Kaum Auswirkung auf den Erfolg der Reihe scheint indes zu haben, dass sich Rowling in den vergangenen Jahren zur zentralen Protagonistin der Anti-Transgender-Bewegung entwickelt und damit viel Kritik und Unmut auf sich gezogen hat. Für größeren Wirbel sorgte zuletzt ihr Krimi „Troubled Blood“ vor eineinhalb Jahren, in dem Rowling einen Mann in Frauenkleidern zum Hauptverdächtigen werden ließ.

Die Autorin ist schon länger dafür bekannt, sich auf Twitter oder auf ihrem Blog als Anhängerin eines „Feminismus“ zu bekennen, demzufolge Transgender-Personen und vor allem Transfrauen jene Frauen bedrohen, die biologisch als solche geboren wurden. Auch Harry-Potter-Hauptdarsteller Daniel Radcliffe und weitere Stars der Verfilmungen positionierten sich mittlerweile gegen Rowling.

▶ AUFGABEN
**1)** Wie lässt sich der Absatz im Lesetext, der mit „Die Autorin ist schon länger“ beginnt, kürzer fassen, ohne seine wesentlichen Fakten zu verlieren?
**2)** Setze den Lesetext über Rowling nach seinem letzten Satz fort.
Die Auflistung spielt hierfür keine Rolle.

▶ ÜBUNGSDATEN
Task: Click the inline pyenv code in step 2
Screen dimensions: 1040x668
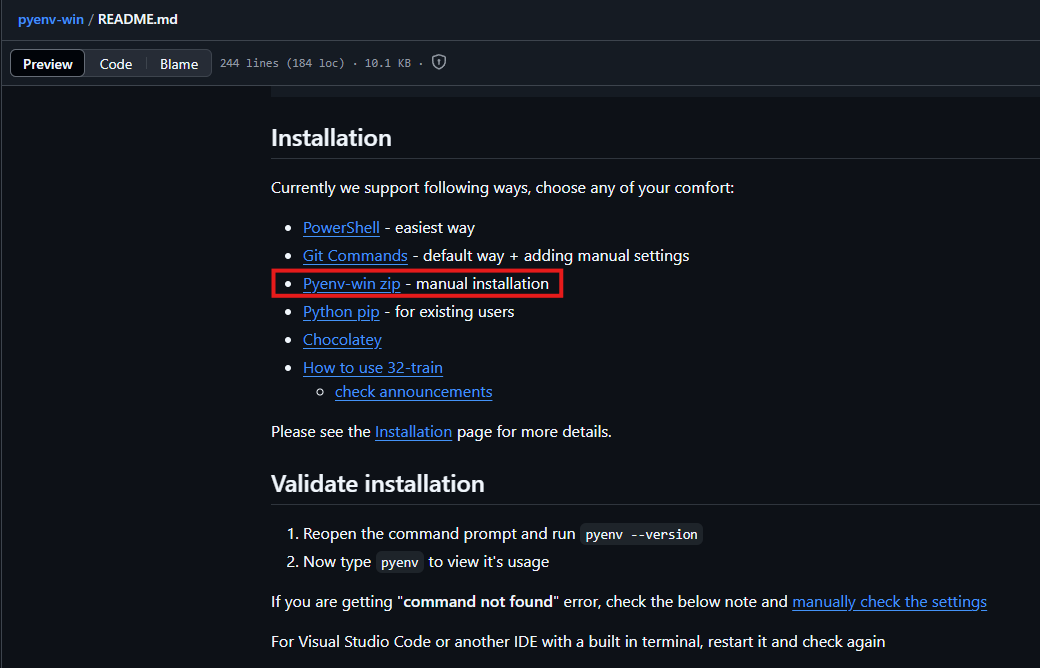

▶ LÖSUNGEN
**1)** Rowling bekennt sich seit Längerem auf Twitter und ihrem Blog zu einem „Feminismus“, nach dem Transgender-Personen, vor allem Transfrauen, biologisch geborene Frauen bedrohen. Inzwischen haben sich Daniel Radcliffe und weitere Stars der Harry-Potter-Filme gegen sie gestellt.

**2)**
Integrative Zauberwelt

Radcliffe appellierte aber auch an alle Harry-Potter-Fans, sich ihre Verbindung zu den magischen Geschichten nicht vermiesen zu lassen. Denn die sei „heilig“ und bestehe nur zwischen der jeweiligen Person und dem Buch. Dass die Verbindung zwischen Leserinnen und Lesern bei Harry Potter besonders stark ist, liegt nicht zuletzt am integrativen Charakter der Bücherserie.

Auch Kinder aus „nicht magischen Familien“ (wie etwa Hermine) können darin über Zauberpotential verfügen. Die Hogwarts-Zauberwelt steht somit nicht nur einem einzelnen Helden oder einem Grüppchen von Eingeweihten offen, sondern grundsätzlich jedem Kind. Womit jede und jeder hoffen darf, doch noch eine Einladung ins Internat überbracht zu bekommen.